→ **SELECTED TEXT**:

Shi Nenghai (释能海 (Shì Nénghǎi); 20 January 1886 – 1 January 1967) was a Vajrayana Buddhist monk of the Gelug school and religious leader in modern China. He is considered one of the key figures of the "Movement of Tantric Rebirth" (密教復興運動) which sought to revitalize Chinese Esoteric Buddhism.

Nenghai was vice-president of the Buddhist Association of China. He was a member of the National Committee of the Chinese People's Political Consultative Conference and a delegate to the 1st and 2nd National People's Congress.

==Biography==
===Early years===
Nenghai was born Gong Xueguang in Hanwang Town of Mianzhu city, in Sichuan province, to Gong Changyi (龔常一), a peddler. He had an elder sister. When he was a child, both his parents died, leaving only him and his 10-year-old sister. By age 14, he became an apprentice in Hengshengtong (“恒升通”匹頭業), and studied Classic and history under the proprietor. In 1905, he enrolled at the Army Academy (now Army War College), where he studied alongside Liu Xiang and Liu Wenhui. After graduating in 1907 he became a drillmaster at Yunnan Military Academy. Both Zhu De and Yang Sen were his students. Then he served as regimental commander in Sichuan government, holding the position until he was transferred to the Beijing General's Office (北京將軍府).

In 1910, Nenghai went to Japan on a political and industrial investigation. The expedition to Japan gave him exposure to Buddhism. After half year, Nenghai returned to China and studied Buddhism under Zhang Kecheng (張克誠) at Peking University. In 1917, Nenghai moved to Chengdu, capital of Sichuan province, founded the Shaocheng Society of Buddhist Studies (少城佛學社).

In 1924, he went to Tianbao Temple, the Buddhist monastery where she received the tonsure ceremony under abbot Fo Yuan (佛源), as the 44th lineage of Linji school, and received complete ordination under abbot Shi Guanyi (釋貫一), in Baoguang Temple.

→ **INFORMATION GIVEN**:
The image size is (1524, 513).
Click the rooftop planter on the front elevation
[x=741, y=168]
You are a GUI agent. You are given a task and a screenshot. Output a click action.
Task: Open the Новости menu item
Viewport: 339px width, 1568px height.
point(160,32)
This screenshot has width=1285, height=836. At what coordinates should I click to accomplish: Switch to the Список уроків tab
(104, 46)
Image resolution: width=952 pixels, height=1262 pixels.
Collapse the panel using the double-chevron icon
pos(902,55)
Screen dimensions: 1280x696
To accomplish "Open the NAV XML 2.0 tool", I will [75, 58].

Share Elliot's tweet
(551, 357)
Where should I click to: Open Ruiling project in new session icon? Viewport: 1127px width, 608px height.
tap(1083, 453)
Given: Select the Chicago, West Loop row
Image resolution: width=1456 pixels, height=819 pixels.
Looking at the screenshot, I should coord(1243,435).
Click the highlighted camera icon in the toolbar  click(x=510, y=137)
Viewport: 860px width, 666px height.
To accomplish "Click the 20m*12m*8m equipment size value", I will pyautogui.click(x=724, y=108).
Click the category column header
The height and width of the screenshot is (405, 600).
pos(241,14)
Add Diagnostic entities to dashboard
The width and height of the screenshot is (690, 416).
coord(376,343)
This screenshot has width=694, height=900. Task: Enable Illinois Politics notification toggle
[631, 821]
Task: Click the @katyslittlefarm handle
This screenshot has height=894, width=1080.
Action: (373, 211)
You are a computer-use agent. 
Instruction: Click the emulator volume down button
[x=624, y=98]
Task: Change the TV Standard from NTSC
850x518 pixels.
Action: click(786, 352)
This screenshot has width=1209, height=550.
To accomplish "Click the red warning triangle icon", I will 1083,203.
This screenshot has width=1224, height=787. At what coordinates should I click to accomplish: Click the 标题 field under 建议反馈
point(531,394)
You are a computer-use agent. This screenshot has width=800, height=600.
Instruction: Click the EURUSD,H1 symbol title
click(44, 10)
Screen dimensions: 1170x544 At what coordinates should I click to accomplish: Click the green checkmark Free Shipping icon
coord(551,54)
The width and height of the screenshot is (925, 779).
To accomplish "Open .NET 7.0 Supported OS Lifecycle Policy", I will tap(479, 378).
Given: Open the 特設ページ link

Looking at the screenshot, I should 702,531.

→ **QUESTIONS**:
(1) According to the text about Shi Nenghai, in what year did he enroll at the Army Academy?
(2) Repeat the part of the text about Shi Nenghai starting with "Shi Nenghai (释能海" and going on through "National People's Congress.".

→ **SOLUTIONS**:
(1) 1905

(2)
Shi Nenghai (释能海 (Shì Nénghǎi); 20 January 1886 – 1 January 1967) was a Vajrayana Buddhist monk of the Gelug school and religious leader in modern China. He is considered one of the key figures of the "Movement of Tantric Rebirth" (密教復興運動) which sought to revitalize Chinese Esoteric Buddhism.

Nenghai was vice-president of the Buddhist Association of China. He was a member of the National Committee of the Chinese People's Political Consultative Conference and a delegate to the 1st and 2nd National People's Congress.